That sounds a lot more like a roomer to me… it would be extremely suspicious and would leave them open to GIGANTIC liability issues.
Comment on Tesla In 'Self-Drive Mode' Hit By Train After Turning Onto Train Tracks
catloaf@lemm.ee 12 hours agoI’ve heard they also like to disengage self-driving mode right before a collision.
sturmblast@lemmy.world 12 hours ago
catloaf@lemm.ee 12 hours ago
In the report, the NHTSA spotlights 16 separate crashes, each involving a Tesla vehicle plowing into stopped first responders and highway maintenance vehicles. In the crashes, it claims, records show that the self-driving feature had “aborted vehicle control less than one second prior to the first impact”
sem@lemmy.blahaj.zone 12 hours ago
It’s been well documented. It lets them say in their statistics that the owner was in control of the car during the crash
sturmblast@lemmy.world 6 hours ago
That’s my whole point
ayyy@sh.itjust.works 12 hours ago
How so? The human in the care is always ultimately responsible when using level 3 driver assists. Tesla does not have level 4/5 self-driving and therefore doesn’t have to assume any liability.
sturmblast@lemmy.world 6 hours ago
If you are monkeying with the car right before it crashes… wouldn’t that raise suspicion?
Pika@sh.itjust.works 11 hours ago
This right here is another fault in regulation that eventually will catch up because Especially with level three where it’s primarily the vehicle driving and the driver just gives periodic input It’s not the driver that’s in control most of the time. It’s the vehicle so therefore It should not be the driver at fault
Honestly, I think everything up to level two should be drivers at fault because those levels require a constant driver’s input. However, level three conditional driving and hire should be considered liability of the company unless the company can prove that the autonomous control, handed control back to the driver in a human-capable manner (i.e Not within the last second like Tesla currently does)
sylver_dragon@lemmy.world 12 hours ago
That actually sounds like a reasonable response. Driving assist means that a human is supposed to be attentive to take control. If the system detects a situation where it’s unable to make a good decision, dumping that decision on the human in control seems like the closest they have to a “fail safe” option. Of course, there should probably also be an understanding that people are stupid and will almost certainly have stopped paying attention a long time ago. So, maybe a “human take the wheel” followed by a “slam the brakes” if no input is detected in 2-3 seconds. While an emergency stop isn’t always the right choice, it probably beats leaving a several ton metal object hurtling along uncontrolled in nearly every circumstance.
zaphod@sopuli.xyz 11 hours ago
If you give the driver enough time to respond, which tesla doesn’t. They turn it off a second before impact and then claim it wasn’t it self-driving mode.
whotookkarl@lemmy.world 9 hours ago
Not even a second, it’s sometimes less than 250-300ms.

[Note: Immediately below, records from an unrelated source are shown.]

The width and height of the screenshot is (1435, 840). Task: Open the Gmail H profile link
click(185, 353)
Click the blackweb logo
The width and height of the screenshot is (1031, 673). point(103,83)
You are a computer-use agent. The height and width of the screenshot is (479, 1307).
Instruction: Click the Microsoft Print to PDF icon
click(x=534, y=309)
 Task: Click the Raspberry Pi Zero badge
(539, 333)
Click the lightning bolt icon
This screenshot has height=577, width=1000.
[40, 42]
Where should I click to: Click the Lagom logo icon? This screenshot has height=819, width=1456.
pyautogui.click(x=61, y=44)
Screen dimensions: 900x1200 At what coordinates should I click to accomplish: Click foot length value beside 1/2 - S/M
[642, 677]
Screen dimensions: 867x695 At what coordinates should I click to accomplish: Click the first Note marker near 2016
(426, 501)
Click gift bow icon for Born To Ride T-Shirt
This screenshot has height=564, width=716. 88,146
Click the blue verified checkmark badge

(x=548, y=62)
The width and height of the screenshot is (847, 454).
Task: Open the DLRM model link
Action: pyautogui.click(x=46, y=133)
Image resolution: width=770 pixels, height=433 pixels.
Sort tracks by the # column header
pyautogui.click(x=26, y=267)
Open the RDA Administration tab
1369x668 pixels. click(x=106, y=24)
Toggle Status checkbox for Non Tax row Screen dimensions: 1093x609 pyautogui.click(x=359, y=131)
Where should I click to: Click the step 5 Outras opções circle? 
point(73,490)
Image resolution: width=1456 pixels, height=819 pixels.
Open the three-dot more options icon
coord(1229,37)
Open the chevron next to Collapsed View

If I wasn’t already anticipating it to fail and disengage as it went though the 2-lane wide turn I would have gone straight into oncoming traffic
catloaf@lemm.ee 12 hours ago
Yeah but I googled it after making that comment, and it was sometimes less than one second before impact: futurism.com/tesla-nhtsa-autopilot-report
nthavoc@lemmy.today 11 hours ago
I have seen reports where Tesla logic appears as “Human take the wheel since the airbag is about to deploy in the next 2 micro seconds after solely relying on camera object detection and this is totally YOUR fault, kthxbai!” If there was an option to allow the bot to physically bail out of the car as it rolls you onto the tracks while you’re still sitting in the passenger seat, that’s how I would envision how this auto pilot safety function works.
elucubra@sopuli.xyz 12 hours ago
I don’t know if that is still the cae, but many electronic stuff in th is had warnings, with pictures like “don’t put it I the bath”, and the like .
People are dumb, and you should take that into account.